On the Crooked River at Itchingwood Common, three-quarters of a mile south of the source. On the 1868 county survey the building is standing, but shown as "site of former water mill", and the mill pond is unwatered.

===Felbridge Water===

The Felbridge Water is a tributary of the Eden Brook. It powered two watermills.

====Clarkes Mill, Lingfield====

TQ 401 402

This was a hammer mill, owned by Lady Gage in 1574.

====Ware (Weir) Mill, Felbridge====

A mill was on this site in 1241, when Stephen the miller held it of William de Adburton at a rent of 11s annually. In 1347, the mill was granted to John Gainsford. In 1406 William Atte Hurst obtained "Crowherstmelle" from the Marchant family, and granted it to William Gainsford. This may refer to this mill (but see above).

===Other tributaries.===

There are other tributaries feeding the River Eden that also powered watermills.

====Four Elms Mill, Hever====

Possibly the site of the Hever mill mentioned in 1279, when Roland, son of Peter de Broke, attempting to "twirl the wheel" was dragged into the cogs and crushed to death. The mill had an overshot wheel and had been demolished by 1933.

====Bough Beech Furnaces, Hever====

TQ 4813 4756 and TQ 4816 4760 .

An old hammer mill site, two furnaces are known to have existed.

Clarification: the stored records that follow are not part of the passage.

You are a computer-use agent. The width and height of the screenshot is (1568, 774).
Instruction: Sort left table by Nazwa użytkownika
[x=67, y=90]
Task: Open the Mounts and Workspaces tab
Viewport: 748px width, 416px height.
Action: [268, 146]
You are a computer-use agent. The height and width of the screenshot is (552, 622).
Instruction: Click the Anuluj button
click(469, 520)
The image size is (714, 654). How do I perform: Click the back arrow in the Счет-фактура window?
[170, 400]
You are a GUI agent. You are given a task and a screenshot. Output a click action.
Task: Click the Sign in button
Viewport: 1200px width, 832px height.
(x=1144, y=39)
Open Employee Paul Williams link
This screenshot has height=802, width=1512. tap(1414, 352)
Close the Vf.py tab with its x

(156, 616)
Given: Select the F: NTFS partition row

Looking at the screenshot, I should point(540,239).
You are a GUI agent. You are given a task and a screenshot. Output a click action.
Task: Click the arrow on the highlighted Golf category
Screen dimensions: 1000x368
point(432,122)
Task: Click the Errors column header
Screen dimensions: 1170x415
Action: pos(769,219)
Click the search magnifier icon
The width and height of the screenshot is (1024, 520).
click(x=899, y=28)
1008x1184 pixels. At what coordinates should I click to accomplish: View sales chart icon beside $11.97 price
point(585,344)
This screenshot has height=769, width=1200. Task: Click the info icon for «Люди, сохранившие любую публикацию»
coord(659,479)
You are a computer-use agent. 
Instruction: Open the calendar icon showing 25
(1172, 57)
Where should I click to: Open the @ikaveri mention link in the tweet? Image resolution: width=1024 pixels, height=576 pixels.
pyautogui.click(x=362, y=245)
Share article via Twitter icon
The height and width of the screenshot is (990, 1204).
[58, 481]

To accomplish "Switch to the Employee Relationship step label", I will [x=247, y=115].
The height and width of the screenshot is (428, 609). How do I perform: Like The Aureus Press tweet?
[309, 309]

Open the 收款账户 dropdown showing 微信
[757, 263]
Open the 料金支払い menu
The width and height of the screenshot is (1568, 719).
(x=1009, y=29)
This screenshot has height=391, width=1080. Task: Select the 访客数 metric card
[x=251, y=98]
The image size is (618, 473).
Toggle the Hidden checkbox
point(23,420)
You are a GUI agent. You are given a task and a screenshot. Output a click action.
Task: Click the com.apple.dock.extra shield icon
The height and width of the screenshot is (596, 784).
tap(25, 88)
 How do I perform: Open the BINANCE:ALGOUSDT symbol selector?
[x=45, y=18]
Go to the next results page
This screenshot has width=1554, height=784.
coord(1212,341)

====Christmas Mill, Edenbridge====

 (TQ 444 436) This was a double mill (i.e. having two waterwheels) in 1347, then in the possession of William de Shernden. The mill building survives, converted into a dwelling. The miller in 1841 was J Bassett. In 1910 a float device for automatically regulating the water level in the pond was installed. This is now a static exhibit at the nearby Haxted Mill Museum.

====Salman's Farm Mill, Penshurst====

TQ 512 434

A Domesday site, this corn mill was powered supplied by a pond fed by a stream. It was powered by a cast iron overshot waterwheel and the machinery was removed in the early 1930s. The cast iron axle survives.